数平均粒子径が1〜80nmの範囲内であり、平均アスペクト比が1.00〜1.15の範囲内であることにより、真球に近い球形状の粒子が得られるため、ヘイズが向上する点から好ましい。
平均粒度分布測定における10%径(D10)に対する90%径(D90)の比(D90/D10)の値が、3.0以下であることにより、粒子サイズが均一であるため、ヘイズが向上する点から好ましい。
前記元素の含有率が、粒子全体の1〜50質量%の範囲内が好ましく、より好ましくは、5〜40質量%の範囲内、特に10〜30質量%の範囲内であることが、本発明の効果発現の観点から好ましい。
本発明のサーモクロミックフィルムの実施態様としては、透明基材上に、前記コア・シェル型のサーモクロミック粒子とバインダー樹脂とを含有する光学機能層を有することが、透明性の高いサーモクロミックフィルムを得られる点から好ましい。
本発明のコア・シェル型のサーモクロミック粒子を製造するサーモクロミック粒子の製造方法は、コアを形成する工程と、シェルを形成する工程と、を有し、かつ、少なくともシェルは、水熱合成法により形成することを特徴とする。これにより、サーモクロミックフィルムの透明度の向上に適した球状、小粒径及び粒子径がそろった二酸化バナジウムを含有するサーモクロミック粒子を製造することができる。

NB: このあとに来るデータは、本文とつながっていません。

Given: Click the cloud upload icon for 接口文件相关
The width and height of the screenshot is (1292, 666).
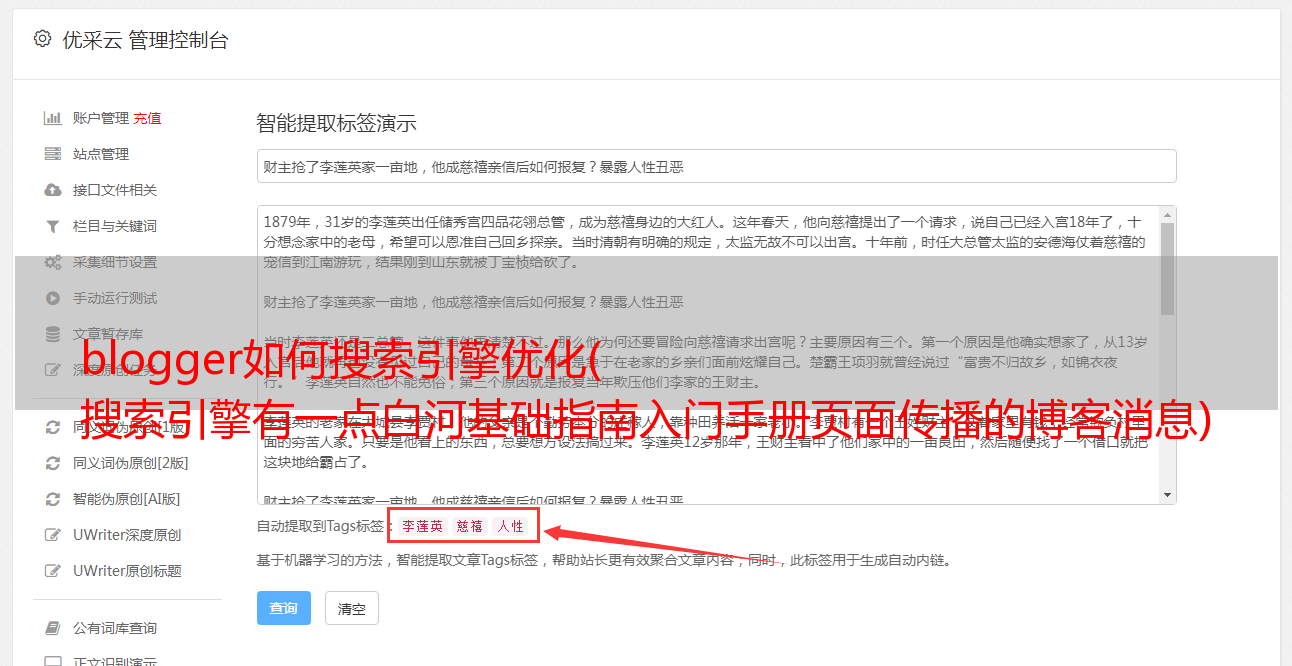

以下、本発明とその構成要素、及び本発明を実施するための形態・態様について詳細な説明をする。なお、以下の説明において示す「〜」は、その前後に記載される数値を下限値及び上限値として含む意味で使用する。
≪コア・シェル型のサーモクロミック粒子≫
本発明のサーモクロミック粒子は、二酸化バナジウムを含有するコア・シェル型のサーモクロミック粒子であって、二酸化バナジウムを主成分として含有するシェルと、鉄(Fe)、ジルコニア(Zr)、アルミニウム(Al)、タングステン(W)、モリブデン(Mo)、ニオブ(Nb)、タンタル(Ta)、スズ(Sn)、レニウム(Re)、イリジウム(Ir)、オスミウム(Os)、ルテニウム(Ru)、ゲルマニウム(Ge)、クロム(Cr)及びガリウム(Ga)から選ばれる元素を含有するコアと、を有する。
ここで「主成分」とは、構成要素全体のうち50%以上を占める場合をいう。具体的には、シェル中に含有される二酸化バナジウムが、50%以上であり、好ましくは60%以上、より好ましくは80〜100%の範囲内である。
コアを形成するこれらの元素の含有率は、粒子全体の1〜50質量%の範囲内、より好ましくは、5〜40質量%の範囲内、特に10〜30質量%の範囲内であることが好ましい。
このようなサーモクロミック粒子を含むサーモクロミックフィルムであって、透明基材上に、前記コア・シェル型のサーモクロミック粒子とバインダー樹脂とを含有する光学機能層を有することで、ヘイズの発生を抑制でき、可視光透過率を向上できる点で好ましい。
(その他の金属元素)
本発明のコア・シェル型のサーモクロミック粒子は、二酸化バナジウム(VO)の他、前述の鉄(Fe)、ジルコニア(Zr)、アルミニウム(Al)、タングステン(W)、モリブデン(Mo)、ニオブ(Nb)、タンタル(Ta)、スズ(Sn)、レニウム(Re)、イリジウム(Ir)、オスミウム(Os)、ルテニウム(Ru)、ゲルマニウム(Ge)、クロム(Cr)及びガリウム(Ga)から選ばれる元素に加えて、フッ素(F)及びリン(P)等の元素を含んでいてもよい。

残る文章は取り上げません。